== INSTRUCTIONS FOR THE TASK ==
Everything in the records below must be repeated exactly, except the pictures.

== PROVIDED MATERIAL ==
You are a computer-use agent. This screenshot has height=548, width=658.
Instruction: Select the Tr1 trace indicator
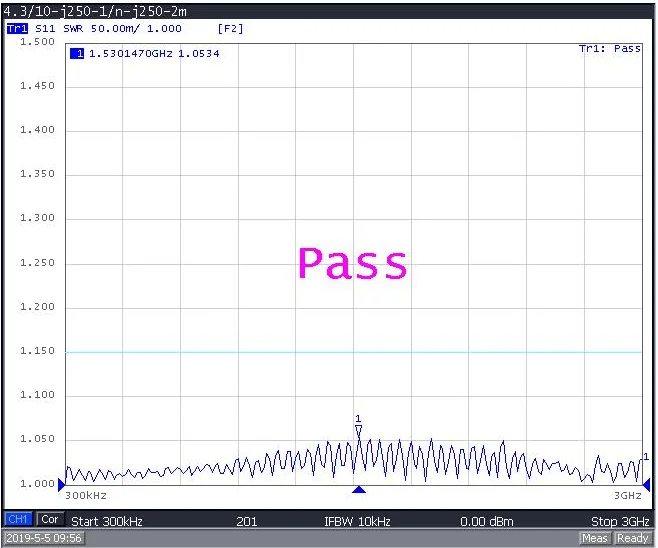click(x=17, y=29)
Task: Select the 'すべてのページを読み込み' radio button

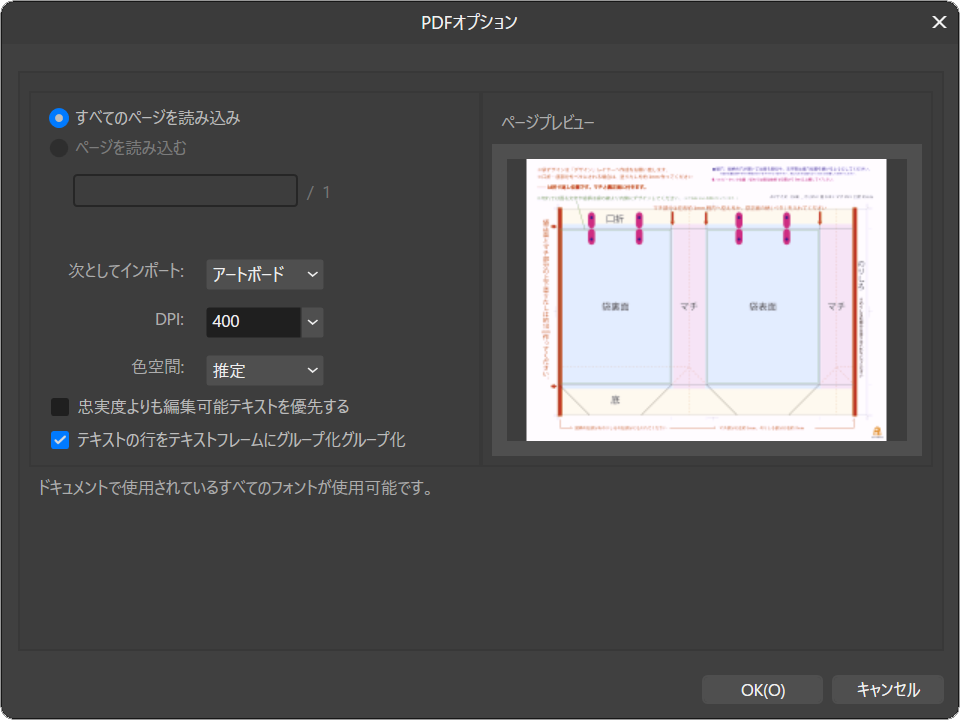Action: pyautogui.click(x=59, y=118)

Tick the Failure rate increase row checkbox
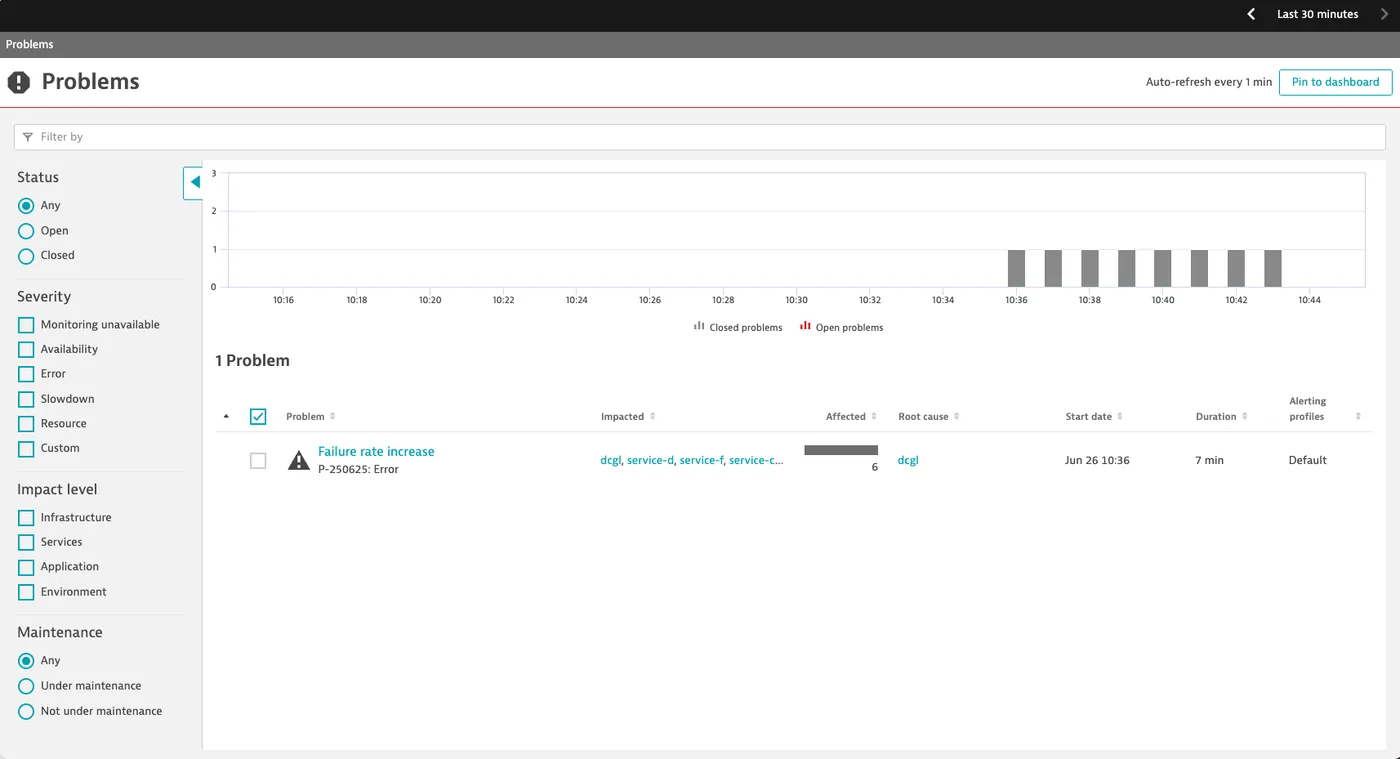click(258, 461)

== WORKED SOLUTION ==
You are a computer-use agent. This screenshot has height=548, width=658.
Instruction: Select the Tr1 trace indicator
click(x=17, y=29)
Task: Select the 'すべてのページを読み込み' radio button

Action: pyautogui.click(x=59, y=118)

Tick the Failure rate increase row checkbox
click(258, 461)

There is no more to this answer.